Publicidade
Cotidiano
Notícias

Feirantes do Amazonas são alertados contra praga conhecida como mosca da carambola

Fiscalização nas barreiras fitosanitárias e conscientização dos feirantes são intensificadas para evitar a propagação da praga que se hospedam em frutas 02/12/2014 às 09:42
Show 1
Agentes do Mapa e da prefeitura estão percorrendo as feiras da capital para orientar sobre a prevenção à mosca da carambola
Cynthia Blink Manaus (AM)

Em Manaus, os feirantes estão sendo alertados pela Agência de Defesa Agropecuária e Florestal do Estado do Amazonas (ADAF) e pela Prefeitura de Manaus, por meio da Secretaria Municipal de Feiras, Mercados, Produção e Abastecimento (Sempab), sobre o risco de uma propagação da praga conhecida como mosca da carambola.

Estados vizinhos como Roraima, Amapá e Pará já tiveram plantações afetadas pela praga e não podem comercializar os frutos hospedeiros para Estados que não possuem a praga. “Em Estados menores é mais fácil controlar a propagação da praga, mas no caso do Amazonas é difícil devido à diversidade de frutos que são apreciados pela mosca. Não podemos deixar a praga chegar por aqui”, avisa Cassius Oliveira, agente de atividades agropecuárias do Ministério da Agricultura.

O agente afirma que as frutas hospedeiras da praga são a manga, goiaba, laranja, jaca, abiu, tomate, jambo, caju, acerola, tangerina e carambola.

Impactos

Atualmente, o Brasil exporta frutas para os Estados Unidos, a União Européia e o Japão. Caso a praga domine o Amazonas e os demais Estados brasileiros, mais de 5 milhões de empregos diretos e indiretos ficarão em risco. “Nenhum País comprará as frutas do Brasil porque esta praga é uma barreira fitossanitária. Os países compradores não aceitam esses frutos com medo de introduzir a praga no seu país”, informa o agente.

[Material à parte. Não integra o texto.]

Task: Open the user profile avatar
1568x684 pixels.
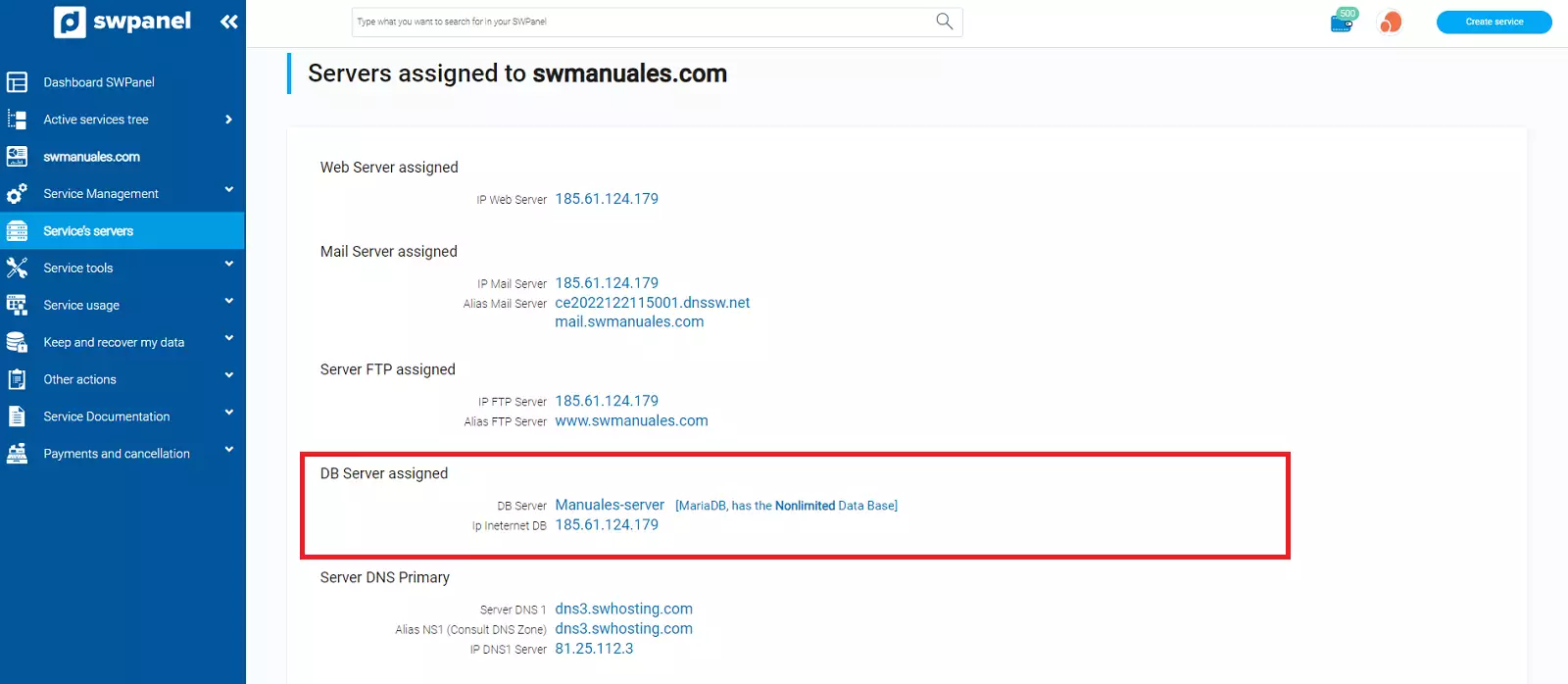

Dada a gravidade de uma possível epidemia da mosca da carambola, o Ministério da Agricultura, além de realizar o trabalho de conscientização, fiscaliza a entrada desses frutos em parceria com a ADAF, que atua nas barreiras do Estado, evitando a entrada dos frutos hospedeiros das regiões onde praga existe sob controle oficial.

Os fiscais estão em todas as barreiras 24 horas por dia, interceptando as cargas destes frutos hospedeiros que entram no Amazonas, vindos do Pará, Amapá e, especialmente, Roraima. Os que não tiverem certificação de origem ou que forem provenientes desses três estados são apreendidos, ensacados e enterrados. Os responsáveis serão punidos, de acordo com o artigo 259 do Código Penal, em que qualquer pessoa que transportar, comercializar frutos ou disseminar pragas agrícolas é passível de pena de 2 a 5 anos reclusão, além da multa.